Harshitha Menon Gopalakrishnan Menon | 20-ERD-043

Project Overview

As we reach the limits of Moore's law (doubling the number of transistors per square inch every 18 months), and the end of Dennard scaling (power use proportional to area), it has become necessary to explore new paradigms to shape future computer architectures and software systems. One promising approach is approximate computing, where the computation accuracy is traded for better performance and energy efficiency. Approximate computing relies on the ability of the applications to tolerate some loss of accuracy in the output results to trade off for better performance and energy efficiency. To enable wider acceptance of Approximate Computing from the HPC community we needed to address three concerns: ensure accuracy, ensure efficiency, and ensure ease of use. An overarching goal was to establish Lawrence Livermore National Laboratory (LLNL) in a leadership role in what we anticipate to be an important direction in High Performance Computing (HPC).
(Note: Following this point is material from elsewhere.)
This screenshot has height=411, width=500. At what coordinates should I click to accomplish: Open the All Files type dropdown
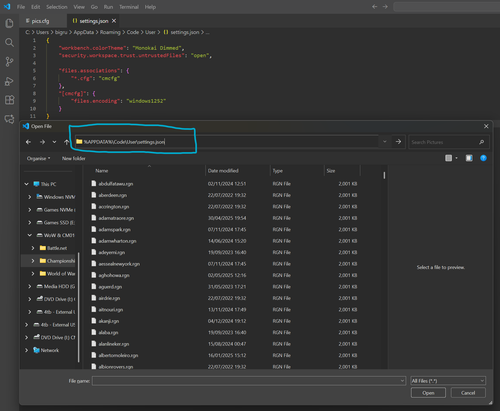tap(448, 381)
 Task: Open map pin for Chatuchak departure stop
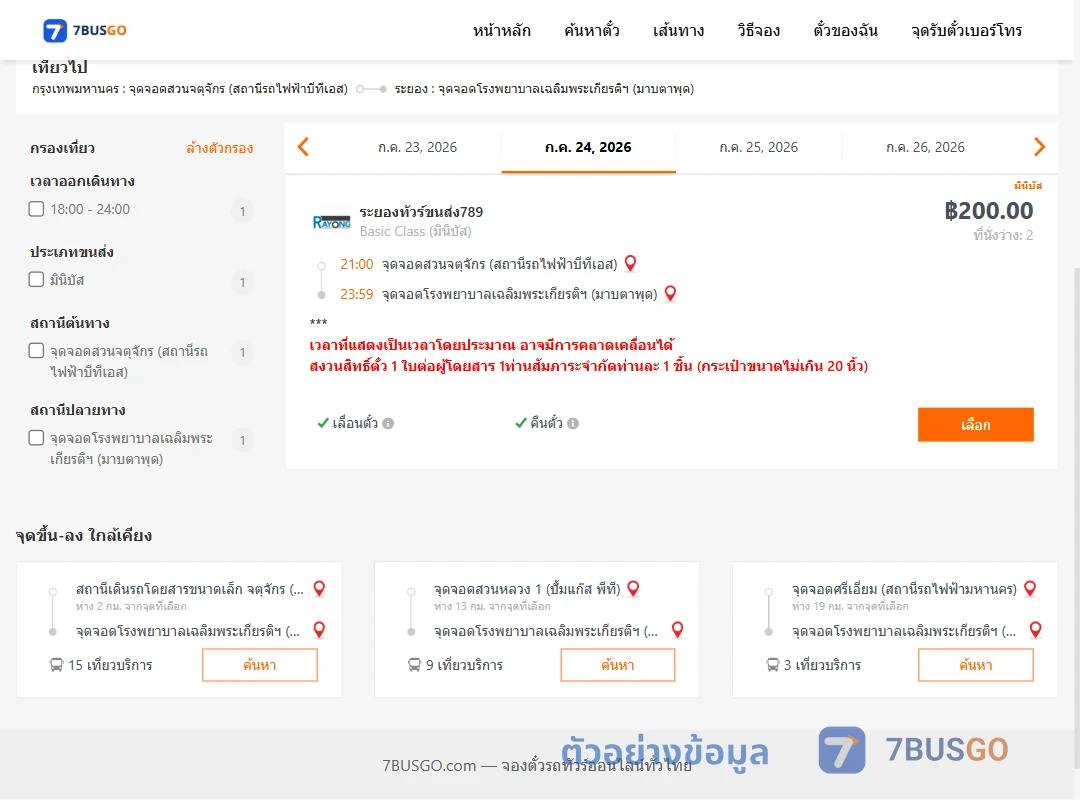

To make it feasible and effective to use Approximate Computing in HPC, we pursued two integrated thrusts that were focused on algorithms and programming language support to reason about approximate algorithms and enable efficient use of existing and emerging approximate techniques. Specifically, our plan was to evaluate the applicability of approximate computing techniques on a subset of HPC workloads and to develop new approximate algorithms suitable for HPC applications where we pay close attention to estimating the loss in accuracy while satisfying a user-provided error threshold. Since applying approximate computing strategies uniformly throughout the code could result in a violation of important correctness properties, we planned to develop tools and techniques to identify approximable code regions that can be relaxed without impacting the final accuracy of the quantities of interest. To enable ease of use, we sought to develop an Approximate Computing framework aimed towards exposing approximate algorithms to developers and facilitate ease of use within HPC codes.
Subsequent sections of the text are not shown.